Managing Cluster
After a cluster is created, you can use CloudTik to manage the cluster and submit jobs.
Status and Information
Use the following commands to show various cluster information.
# Check cluster status with:
cloudtik status /path/to/your-cluster-config.yaml
# Show cluster summary information and useful links to connect to cluster web UI.
cloudtik info /path/to/your-cluster-config.yaml
cloudtik head-ip /path/to/your-cluster-config.yaml
cloudtik worker-ips /path/to/your-cluster-config.yaml
cloudtik process-status /path/to/your-cluster-config.yaml
cloudtik monitor /path/to/your-cluster-config.yaml
cloudtik debug-status /path/to/your-cluster-config.yaml
cloudtik health-check /path/to/your-cluster-config.yaml
Here are examples to execute these CloudTik CLI commands on GCP clusters.
$ cloudtik status /path/to/your-cluster-config.yaml
Total 2 nodes. 2 nodes are ready
+---------------------+----------+-----------+-------------+---------------+---------------+-----------------+
| node-id | node-ip | node-type | node-status | instance-type | public-ip | instance-status |
+---------------------+----------+-----------+-------------+---------------+---------------+-----------------+
| 491xxxxxxxxxxxxxxxxx| 10.0.x.x | head | up-to-date | n2-standard-4 | 23.xxx.xx.xxx | RUNNING |
| 812xxxxxxxxxxxxxxxx | 10.0.x.x | worker | up-to-date | n2-standard-4 | None | RUNNING |
+---------------------+----------+-----------+-------------+---------------+---------------+-----------------+
Show cluster summary information and useful links to connect to cluster web UI.

> _Written task_:
In the cluster management text, what instance type do both nodes have in the status example? You can skip the lines after this point.

> _Dataset content_:
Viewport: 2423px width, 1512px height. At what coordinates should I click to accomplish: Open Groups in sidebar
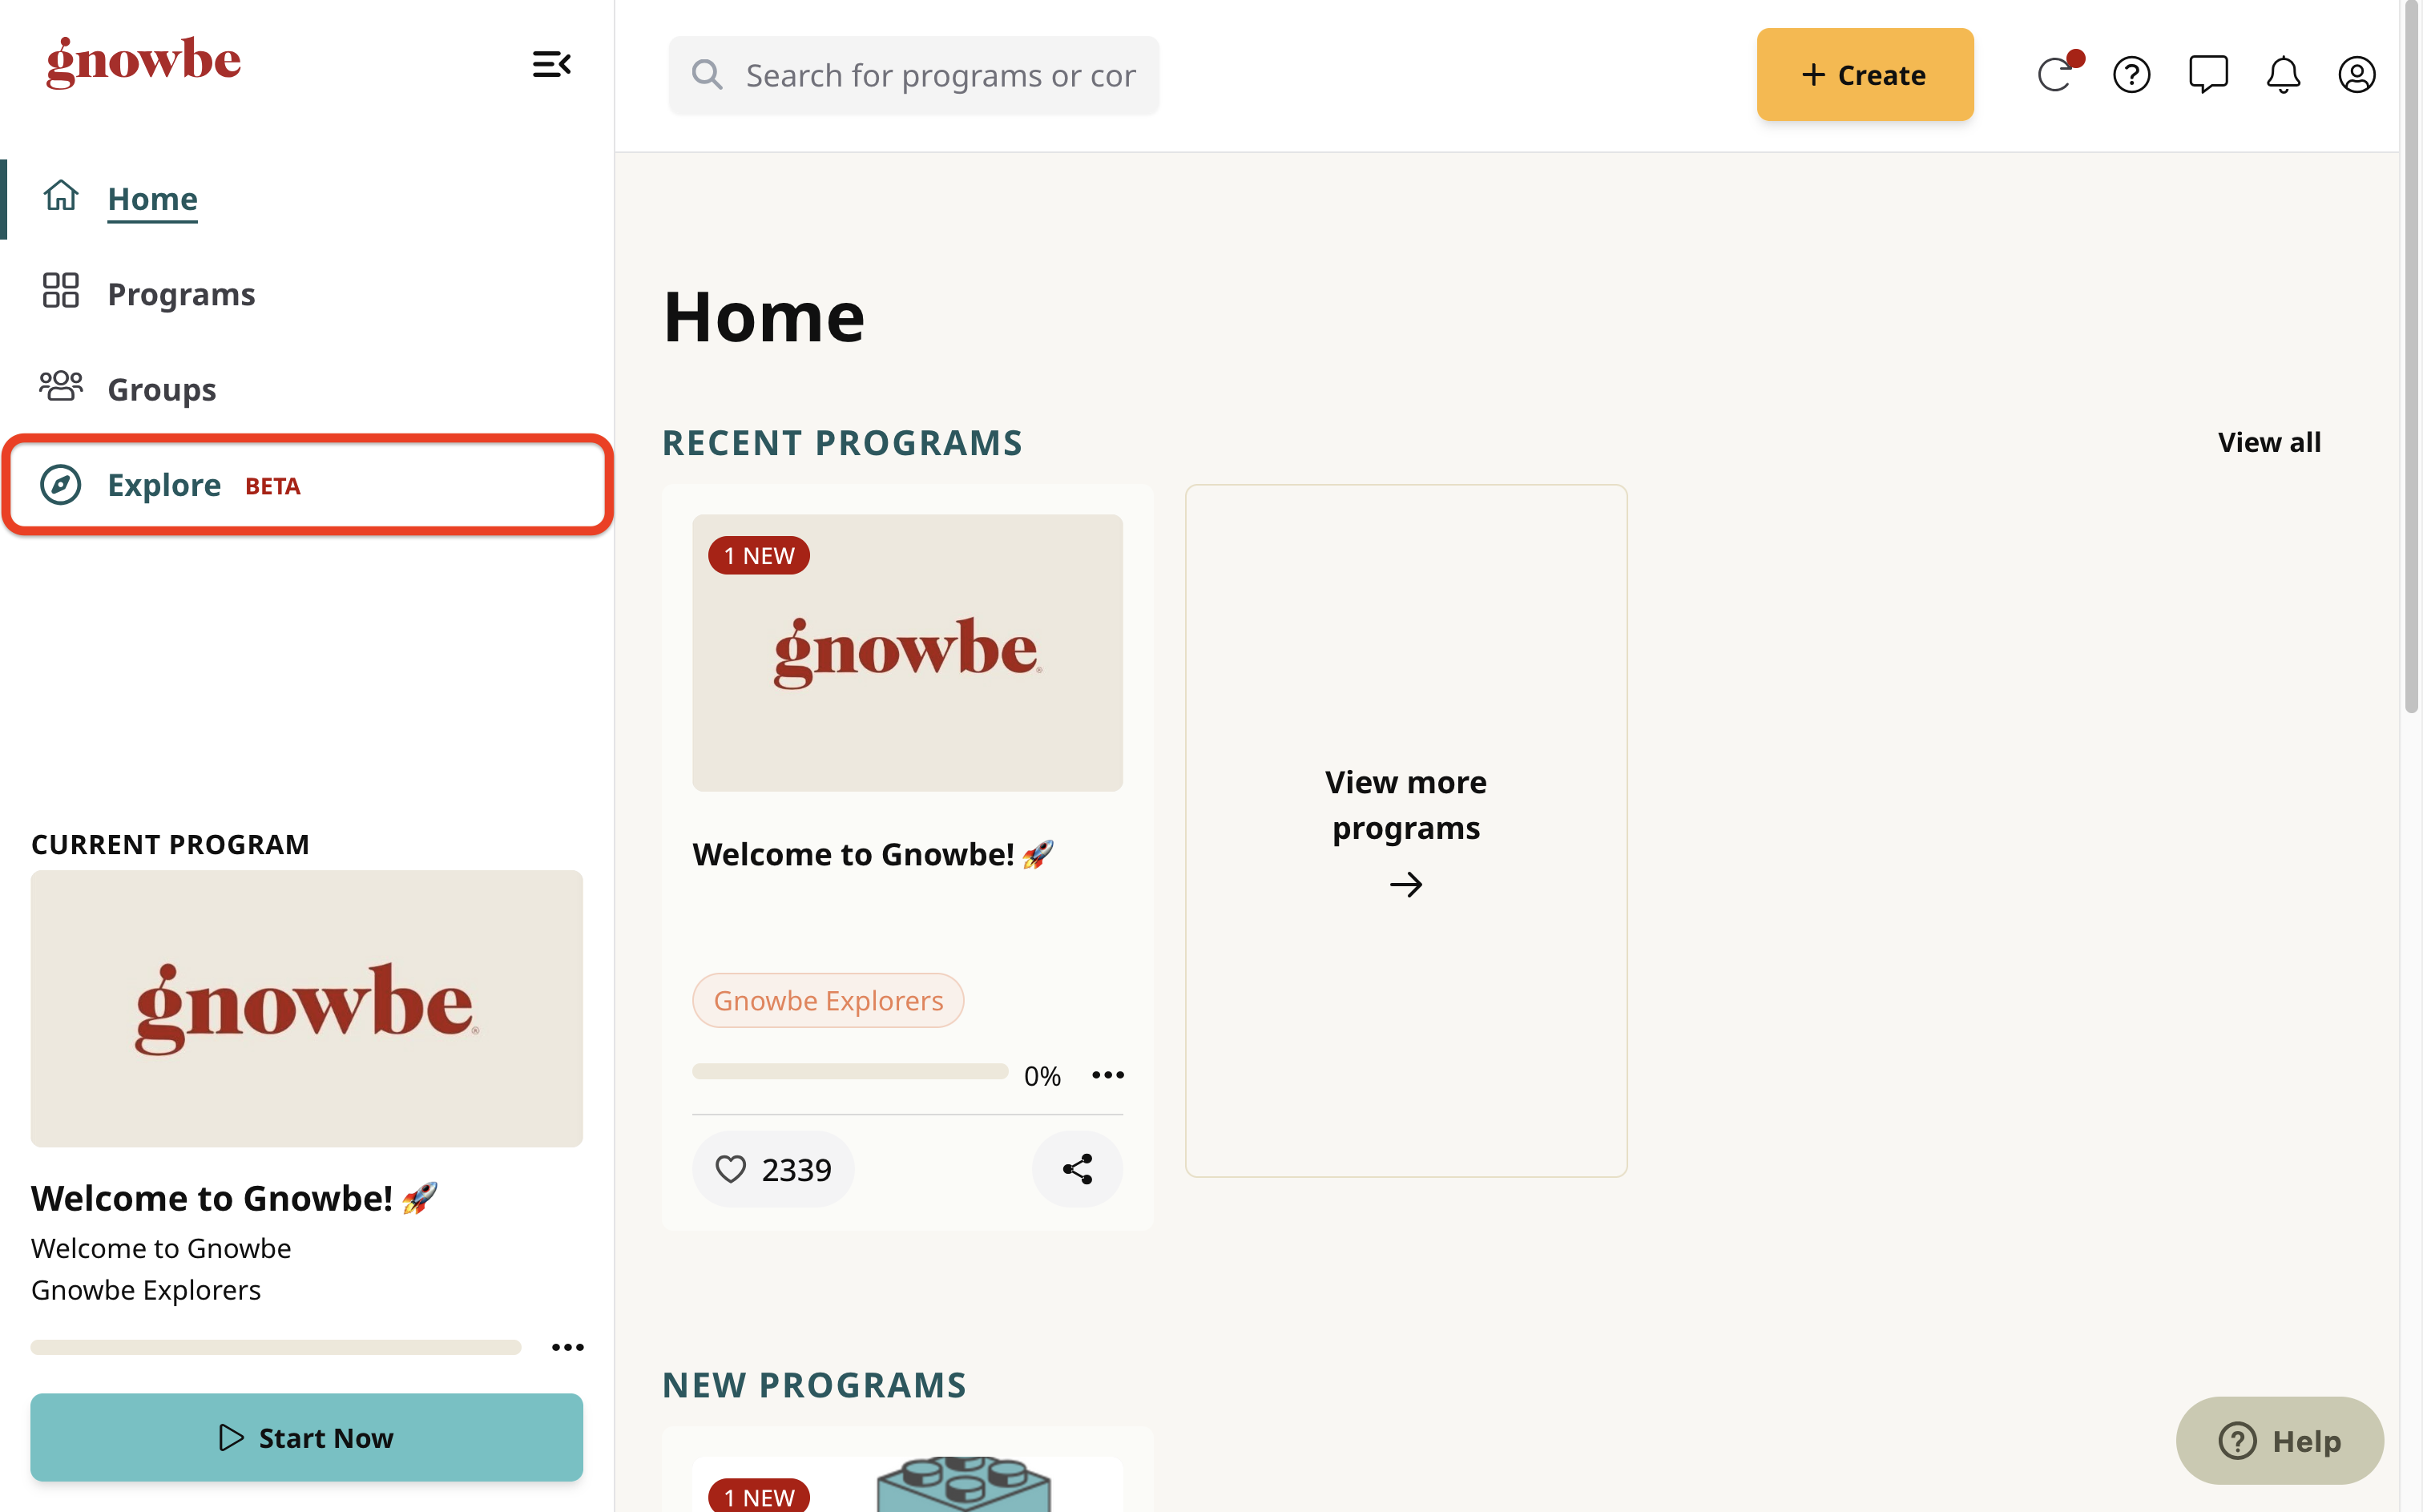161,388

> _Correct response_:
n2-standard-4